Mine Station (美祢駅, Mine-eki) is a passenger railway station located in the city of Mine, Yamaguchi Prefecture, Japan. It is operated by the West Japan Railway Company (JR West).

==Lines==
Mine Station is served by the JR West Mine Line, and is located 19.4 kilometers from the junction of the San'yō Main Line at .

==Station layout==
The station consists of one ground-level unnumbered side platform and one island platform, connected by a footbridge; however, the island platform is not in use and all traffic in both directions uses the side platform. The station is unattended.

==Platforms==

| station side | ■ Mine Line | for Nagatoshi for Asa |

==History==
Mine Station was opened on 15 September 1916 as the Yoshinori Temporary Stop (吉則停留場, Yoshinori Teiryujo) on the Ōmine Light Railway between Isa Station (present-day Minami-Ōmine Station) and Shigeyasu Station.

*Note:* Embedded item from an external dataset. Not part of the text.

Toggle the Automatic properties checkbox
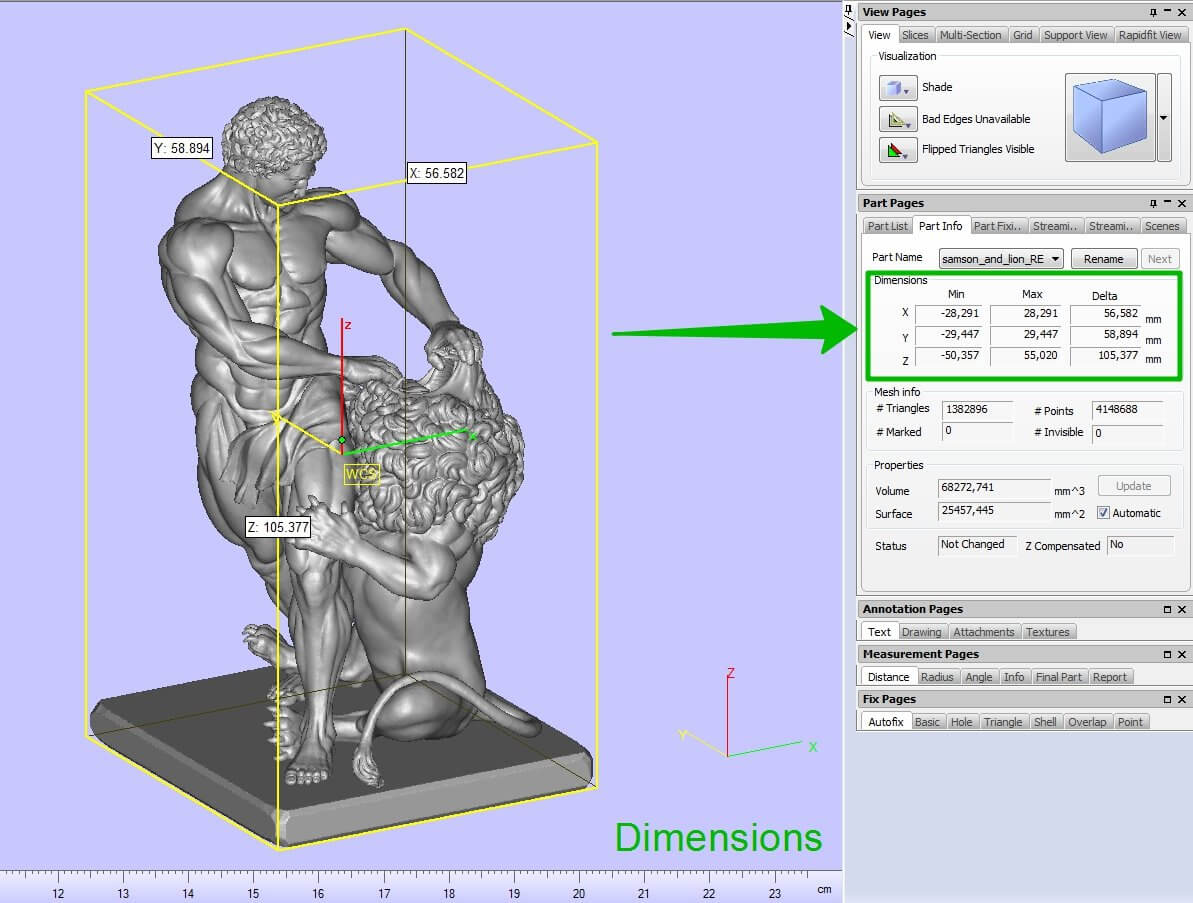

It was elevated to a full passenger station on 1 June 1920 as Yoshinori Station (吉則駅) when the line was nationalized. The station was renamed on 1 October 1963. With the privatization of the Japan National Railway (JNR) on 1 April 1987, the station came under the aegis of the West Japan railway Company (JR West).

==Passenger statistics==
In fiscal 2020, the station was used by an average of 290 passengers daily.

==Surrounding area==
Mine Station is located at the northwest end of the center of Mine City. Japan National Route 435 runs to the south of the station, Japan National Route 316 runs to the east, and the Asa River runs further south of National Route 435.